Piketty shows that modern economic growth and the diffusion of knowledge have allowed us to avoid inequalities on the apocalyptic scale predicted by Karl Marx. But we have not modified the deep structures of capital and inequality as much as we thought in the optimistic decades following World War II. The main driver of inequality—the tendency of returns on capital to exceed the rate of economic growth—today threatens to generate extreme inequalities that stir discontent and undermine democratic values. But economic trends are not acts of God. Political action has curbed dangerous inequalities in the past, Piketty says, and may do so again.
A work of extraordinary ambition, originality, and rigor, Capital in the Twenty-First Century reorients our understanding of economic history and confronts us with sobering lessons for today.
PUBLISHERS WEEKLY
The rich get richer, through no fault or virtue of their own, according to this sweeping study of wealth in the modern world.
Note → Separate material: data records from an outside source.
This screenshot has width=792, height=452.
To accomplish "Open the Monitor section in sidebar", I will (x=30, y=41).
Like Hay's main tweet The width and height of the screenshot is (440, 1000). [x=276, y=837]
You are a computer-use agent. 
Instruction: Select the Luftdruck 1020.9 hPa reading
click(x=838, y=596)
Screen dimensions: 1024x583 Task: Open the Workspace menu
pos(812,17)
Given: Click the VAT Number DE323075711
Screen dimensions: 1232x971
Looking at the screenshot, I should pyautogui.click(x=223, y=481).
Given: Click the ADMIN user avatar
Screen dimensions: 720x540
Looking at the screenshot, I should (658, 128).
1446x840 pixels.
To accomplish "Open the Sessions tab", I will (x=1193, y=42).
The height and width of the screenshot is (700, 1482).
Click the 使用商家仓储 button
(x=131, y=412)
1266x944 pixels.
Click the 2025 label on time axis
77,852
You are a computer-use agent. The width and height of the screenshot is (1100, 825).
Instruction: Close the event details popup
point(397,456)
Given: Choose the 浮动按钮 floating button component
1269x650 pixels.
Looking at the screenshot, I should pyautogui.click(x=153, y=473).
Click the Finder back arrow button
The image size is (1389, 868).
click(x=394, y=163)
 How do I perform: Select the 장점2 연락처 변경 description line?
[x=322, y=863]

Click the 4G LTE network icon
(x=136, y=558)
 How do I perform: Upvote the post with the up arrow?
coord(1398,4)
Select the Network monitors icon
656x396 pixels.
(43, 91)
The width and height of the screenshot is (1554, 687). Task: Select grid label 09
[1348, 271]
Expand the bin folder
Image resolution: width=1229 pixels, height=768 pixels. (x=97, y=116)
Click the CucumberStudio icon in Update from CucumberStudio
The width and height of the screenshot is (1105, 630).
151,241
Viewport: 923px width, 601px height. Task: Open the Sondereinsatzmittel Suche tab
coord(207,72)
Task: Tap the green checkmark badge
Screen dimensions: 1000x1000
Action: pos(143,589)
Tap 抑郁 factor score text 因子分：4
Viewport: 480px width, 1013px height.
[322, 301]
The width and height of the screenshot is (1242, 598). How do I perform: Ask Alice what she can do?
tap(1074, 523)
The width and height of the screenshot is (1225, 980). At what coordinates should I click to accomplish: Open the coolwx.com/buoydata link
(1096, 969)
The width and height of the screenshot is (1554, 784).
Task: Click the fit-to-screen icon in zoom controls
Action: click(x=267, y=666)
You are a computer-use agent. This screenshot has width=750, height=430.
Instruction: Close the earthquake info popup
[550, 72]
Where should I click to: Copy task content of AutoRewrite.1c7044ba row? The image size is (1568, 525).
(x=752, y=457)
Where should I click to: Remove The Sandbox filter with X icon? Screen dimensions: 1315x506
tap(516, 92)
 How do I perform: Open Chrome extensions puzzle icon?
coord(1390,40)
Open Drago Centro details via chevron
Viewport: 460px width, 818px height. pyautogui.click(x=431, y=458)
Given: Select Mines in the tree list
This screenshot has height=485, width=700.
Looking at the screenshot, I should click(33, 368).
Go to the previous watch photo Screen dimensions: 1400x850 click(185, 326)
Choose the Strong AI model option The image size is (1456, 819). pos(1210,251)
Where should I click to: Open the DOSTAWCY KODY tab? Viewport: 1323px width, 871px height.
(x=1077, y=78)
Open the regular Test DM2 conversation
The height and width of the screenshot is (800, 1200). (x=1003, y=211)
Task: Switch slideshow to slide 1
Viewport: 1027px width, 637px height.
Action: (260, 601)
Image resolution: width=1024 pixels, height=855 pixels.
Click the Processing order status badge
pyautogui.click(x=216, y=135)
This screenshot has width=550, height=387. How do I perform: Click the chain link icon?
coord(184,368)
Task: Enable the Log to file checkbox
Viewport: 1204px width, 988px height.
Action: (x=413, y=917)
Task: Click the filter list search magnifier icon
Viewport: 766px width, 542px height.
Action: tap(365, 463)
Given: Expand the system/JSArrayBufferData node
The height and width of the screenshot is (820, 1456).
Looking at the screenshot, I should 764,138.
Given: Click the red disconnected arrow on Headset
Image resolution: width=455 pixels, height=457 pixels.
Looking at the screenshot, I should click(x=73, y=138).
Economist Piketty's formula "r > g" expresses the simple but profound insight that because the returns on capital interest on savings, stock dividends and appreciation, rent from a farm or apartment building usually exceed the economy's growth rate, wealth (especially inherited wealth) tends to grow faster than wages and become more concentrated at the top of the income scale, and the economy increasingly caters to rich elites instead of ordinary workers. (The best antidote to this inexorable tendency, he argues, is a direct progressive tax on wealth.) Piketty makes his case with three centuries' worth of economic data from around the world organized in a trove of detailed but lucid tables and graphs. This is a serious, meaty economic treatise, but Piketty's prose (in Goldhammer's deft translation) is wonderfully readable and engaging, and illuminates the human reality behind the econometric stats especially in his explorations of the role of capital in the novels of Jane Austen and Balzac. Full of insights but free of dogma, this is a seminal examination of how entrenched wealth and intractable inequality continue to shape the economy.